═════ DATASET

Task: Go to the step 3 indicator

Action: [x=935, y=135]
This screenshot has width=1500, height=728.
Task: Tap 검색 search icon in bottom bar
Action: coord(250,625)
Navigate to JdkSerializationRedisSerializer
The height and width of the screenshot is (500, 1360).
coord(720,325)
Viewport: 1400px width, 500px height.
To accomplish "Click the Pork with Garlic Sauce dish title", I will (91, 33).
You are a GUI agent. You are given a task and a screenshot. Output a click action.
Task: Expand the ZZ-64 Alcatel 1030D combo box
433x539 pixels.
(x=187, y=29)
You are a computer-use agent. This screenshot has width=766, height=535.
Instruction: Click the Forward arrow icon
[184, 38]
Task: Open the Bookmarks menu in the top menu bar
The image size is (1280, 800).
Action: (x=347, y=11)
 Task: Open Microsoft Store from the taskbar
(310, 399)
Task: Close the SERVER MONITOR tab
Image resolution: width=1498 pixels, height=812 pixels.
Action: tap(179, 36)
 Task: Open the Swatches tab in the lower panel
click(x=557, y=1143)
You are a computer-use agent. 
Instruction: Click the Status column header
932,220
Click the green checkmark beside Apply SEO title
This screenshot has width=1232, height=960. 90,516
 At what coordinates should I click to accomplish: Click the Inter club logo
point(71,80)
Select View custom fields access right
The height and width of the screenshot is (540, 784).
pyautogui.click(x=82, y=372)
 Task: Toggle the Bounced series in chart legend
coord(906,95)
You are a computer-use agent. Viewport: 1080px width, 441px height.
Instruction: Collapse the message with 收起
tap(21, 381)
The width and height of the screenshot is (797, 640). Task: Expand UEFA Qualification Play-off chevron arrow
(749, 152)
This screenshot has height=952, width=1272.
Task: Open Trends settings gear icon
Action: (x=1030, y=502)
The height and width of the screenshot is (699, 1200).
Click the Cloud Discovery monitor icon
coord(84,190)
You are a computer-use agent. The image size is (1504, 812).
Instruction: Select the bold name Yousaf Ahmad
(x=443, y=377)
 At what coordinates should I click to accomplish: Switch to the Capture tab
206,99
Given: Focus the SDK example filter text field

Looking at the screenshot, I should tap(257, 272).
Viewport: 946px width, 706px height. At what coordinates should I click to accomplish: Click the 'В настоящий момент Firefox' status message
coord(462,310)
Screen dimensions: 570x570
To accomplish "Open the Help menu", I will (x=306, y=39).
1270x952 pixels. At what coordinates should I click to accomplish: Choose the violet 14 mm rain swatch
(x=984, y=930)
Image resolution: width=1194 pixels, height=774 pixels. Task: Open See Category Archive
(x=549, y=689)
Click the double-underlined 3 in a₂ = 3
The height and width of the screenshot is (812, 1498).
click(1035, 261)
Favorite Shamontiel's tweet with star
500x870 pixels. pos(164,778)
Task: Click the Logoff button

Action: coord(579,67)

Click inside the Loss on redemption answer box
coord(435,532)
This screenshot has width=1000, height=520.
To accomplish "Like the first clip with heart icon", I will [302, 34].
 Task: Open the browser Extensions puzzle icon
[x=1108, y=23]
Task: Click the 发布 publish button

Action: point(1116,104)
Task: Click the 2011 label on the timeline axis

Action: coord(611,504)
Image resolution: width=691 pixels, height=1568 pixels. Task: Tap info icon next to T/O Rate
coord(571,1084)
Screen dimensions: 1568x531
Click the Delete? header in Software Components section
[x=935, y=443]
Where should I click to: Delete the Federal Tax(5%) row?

══════════

TO DO: Taking the entries above, write out exactly the lines starting with the line containing "The height and width of the screenshot is (500, 1360)." and going on through the line containing "Task: Expand the", both included, and nothing else.

EXERCISE OUTPUT:
The height and width of the screenshot is (500, 1360).
coord(720,325)
Viewport: 1400px width, 500px height.
To accomplish "Click the Pork with Garlic Sauce dish title", I will (91, 33).
You are a GUI agent. You are given a task and a screenshot. Output a click action.
Task: Expand the ZZ-64 Alcatel 1030D combo box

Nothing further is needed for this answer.